## YOUR GOAL
Each record below must be written out again in exactly the same form.

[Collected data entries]
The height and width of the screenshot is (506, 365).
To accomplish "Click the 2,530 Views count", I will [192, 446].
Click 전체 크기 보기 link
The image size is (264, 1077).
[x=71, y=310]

## SOLUTION FOR THIS EXERCISE
The height and width of the screenshot is (506, 365).
To accomplish "Click the 2,530 Views count", I will [192, 446].
Click 전체 크기 보기 link
The image size is (264, 1077).
[x=71, y=310]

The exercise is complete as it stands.